To scan with a handler call Entity.scan(conditions, options) as follows:

await MyEntity.scan({
  prop1:              Entity.op.equal('val1'),  // Filter on prop1 === 'val1'
  prop2:              "val2",                   // Same as Entity.op.equal
  prop3:              Entity.op.lessThan(42)    // Filter on prop3 < 42
}, {
  continuation:       '...',        // Continuation token to continue from
  matchPartition:     'none',       // Require 'exact' or 'none' partitionKey
  matchRow:           'none',       // Require 'exact' or 'none' rowKey
  limit:              1000,         // Max number of parallel handler calls
  handler:            function(item) {
    return new Promise(...); // Do something with the item
  }
});

The available operations for conditions, all properties of Entity.op, are:

  • equal
  • notEqual
  • lessThan
  • lessThanOrEqual
  • greaterThan
  • greaterThanOrEqual

Configuring match levels, the options matchPartition and matchRow can be used specify match levels.
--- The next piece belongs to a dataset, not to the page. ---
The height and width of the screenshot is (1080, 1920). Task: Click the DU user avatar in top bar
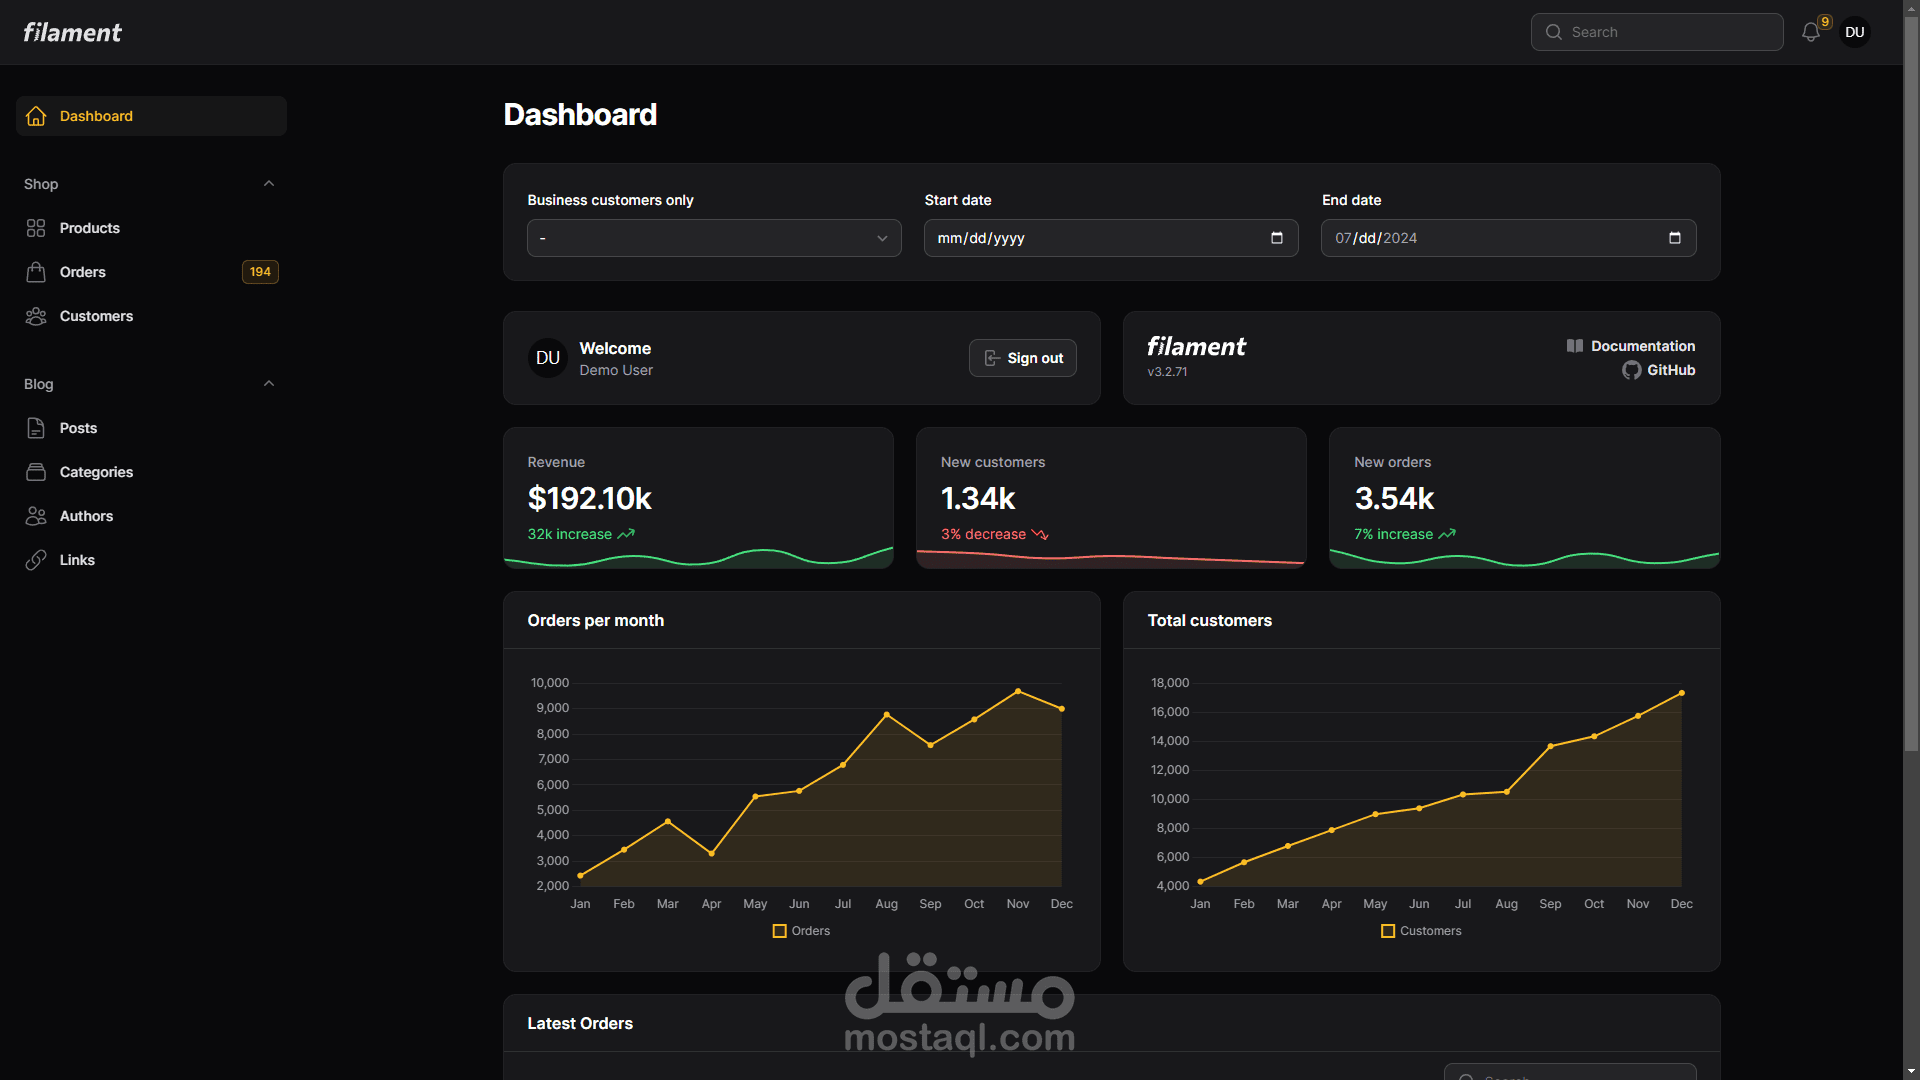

If left as 'none' (default), the scan will not use Partition- or Row-Key indexes for acceleration.

If you specify matchRow: 'exact', conditions must contain enough equality constraints to build the expected row-key, which will then be used to accelerate the table scan.

If the conditions doesn't specify enough equality constraints to build the exact row-key, and error will be thrown. This allows you to reason about expected performance.

Continuation token, if using Entity.scan without a handler, you receive a continuation token in the continuation property of the return value. You can use this to continue the table scan. A continuation token is a a string that matches Entity.continuationTokenPattern. You can use this pattern to detect invalid continuation tokens from your users and offer a suitable error message.

The query method is exactly the same as Entity.scan except matchPartition is set to to 'exact'. This means that conditions must provide enough constraints for constructions of the partition-key.

This is provided as a special function, because Entity.scan shouldn't be used for on-the-fly queries, when matchPartition: 'none'. As Entity.scan will do a full table scan, which is only suitable in background workers.

If you use Entity.query you don't run the risk of executing a full table scan. But depending on the size of your partitions it may still be a lengthy operation. Always query with care.

Development

To work on the azure-entities library itself, you will need an Azure account. Azure provides a "free tier", or you may contact the Taskcluster developers to get a testing credential for the Taskcluster account.

If you are setting up your own account, you will need to create a storage account and create an access key for it.

Set the environment variables AZURE_ACCOUNT_KEY and AZURE_ACCOUNT_NAME appropriately before running the tests.

To get started developing, install yarn and the newest major version of Node, and run yarn in the root of the repository to install dependencies. Then run yarn test to start the tests.